Tafsir Logika Kehati-hatian
Disebutkan oleh Abu ‘Ubaid dalam Al-Fadhoil dengan sanad yang sahih, bahwa Baginda Rasulullah bersabda: “Ittaqut tafsira, fa innama huwar-riwayah ‘anillah”. “Berhati-hatilah menafsirkan Al-Qur`an, karena ia adalah riwayah dari Allah”.
Sungguh tidak logis bagi dan pada siapapun kalau atau untuk tidak berhati-hati ketika mencoba memahami dan memaknai Al-Qur`an. Sungguh yang tidak berhati-hati itu tidak logis untuk disebut sebagai makhluk manusia, karena fadhilah utama manusia adalah anugerah akal dari Allah. Atau, makhluk semacam itu, sekurang-kurangnya ia adalah manusia yang kurang berlaku sebagai manusia.
Kehati-hatian adalah kewaspadaan. Kewaspadaan adalah mengetahui batas di antara kurang dengan lebih. Kehati-hatian adalah regulasi, kemampuan untuk menakar dan mengindentifikasi ketepatan antara keluasan dengan kesempitan, antara kemerdekaan dengan keterbatasan.
Salah satu alat kehati-hatian adalah regulasi yang dikerjakan oleh logika. Logika merupakan tulang punggung dari fungsi akal. Kalau syarat penafsiran yang juga merupakan hasil anjuran dari logika, lantas justru mencurigai dan menegasikan logika, maka itulah pertanyaan dan keluhan utamaku kepada Allah dan Baginda Rasulullah.

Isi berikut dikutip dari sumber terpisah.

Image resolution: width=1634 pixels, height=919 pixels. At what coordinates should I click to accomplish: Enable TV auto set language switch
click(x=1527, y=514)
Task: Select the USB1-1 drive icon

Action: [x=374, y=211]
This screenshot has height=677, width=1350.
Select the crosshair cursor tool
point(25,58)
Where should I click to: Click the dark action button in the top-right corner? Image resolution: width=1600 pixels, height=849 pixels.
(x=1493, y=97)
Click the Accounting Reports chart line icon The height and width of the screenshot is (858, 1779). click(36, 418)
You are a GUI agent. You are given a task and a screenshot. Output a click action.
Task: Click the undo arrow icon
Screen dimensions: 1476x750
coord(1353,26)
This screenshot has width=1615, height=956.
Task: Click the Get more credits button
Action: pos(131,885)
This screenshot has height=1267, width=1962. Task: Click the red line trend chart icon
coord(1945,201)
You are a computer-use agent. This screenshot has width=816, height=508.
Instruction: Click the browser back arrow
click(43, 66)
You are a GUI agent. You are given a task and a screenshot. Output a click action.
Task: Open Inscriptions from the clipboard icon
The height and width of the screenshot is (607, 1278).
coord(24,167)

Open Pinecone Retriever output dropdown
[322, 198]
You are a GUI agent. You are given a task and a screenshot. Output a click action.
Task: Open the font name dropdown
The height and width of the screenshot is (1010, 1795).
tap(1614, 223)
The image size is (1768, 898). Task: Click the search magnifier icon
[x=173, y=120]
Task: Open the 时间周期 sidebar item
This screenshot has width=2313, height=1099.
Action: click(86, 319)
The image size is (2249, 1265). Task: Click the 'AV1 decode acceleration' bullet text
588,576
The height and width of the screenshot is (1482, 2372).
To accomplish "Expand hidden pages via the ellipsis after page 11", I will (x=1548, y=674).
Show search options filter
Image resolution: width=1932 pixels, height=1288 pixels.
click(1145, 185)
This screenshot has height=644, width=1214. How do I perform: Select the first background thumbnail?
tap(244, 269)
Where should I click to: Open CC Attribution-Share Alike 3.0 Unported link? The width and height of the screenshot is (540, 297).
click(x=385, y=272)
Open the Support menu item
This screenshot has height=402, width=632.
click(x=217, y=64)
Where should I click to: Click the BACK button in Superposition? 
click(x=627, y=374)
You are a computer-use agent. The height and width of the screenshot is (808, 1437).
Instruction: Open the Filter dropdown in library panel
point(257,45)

“La’allakum tatafakkarun” [1] (Al-Baqarah: 219, 266). “Afala tatafakkarun” [2] (Al-An’am: 50). “Afala ta’qilun” [3] (Al-Baqarah: 44, 76. Ali ‘Imron: 65. Al-An’am: 32). “La’allakum ta’qilun” [4] (Al-Baqarah: 73, 242. Al-An’am: 151). “In kuntum ta’qilun” [5] (Ali ‘Imron: 118). Dan banyak lagi Allah menekan-nekankan penggunaan akal dan logika berpikir. Jangankan menafsirkan Al-Qur`an, menyeberang jembatan sebatang bambu saja tidak logis kalau tidak hati-hati. Jadi jangan terburu menyalahkan orang yang bertanya: kenapa kehati-hatian tafsir harus memberikan ancaman terhadap logika?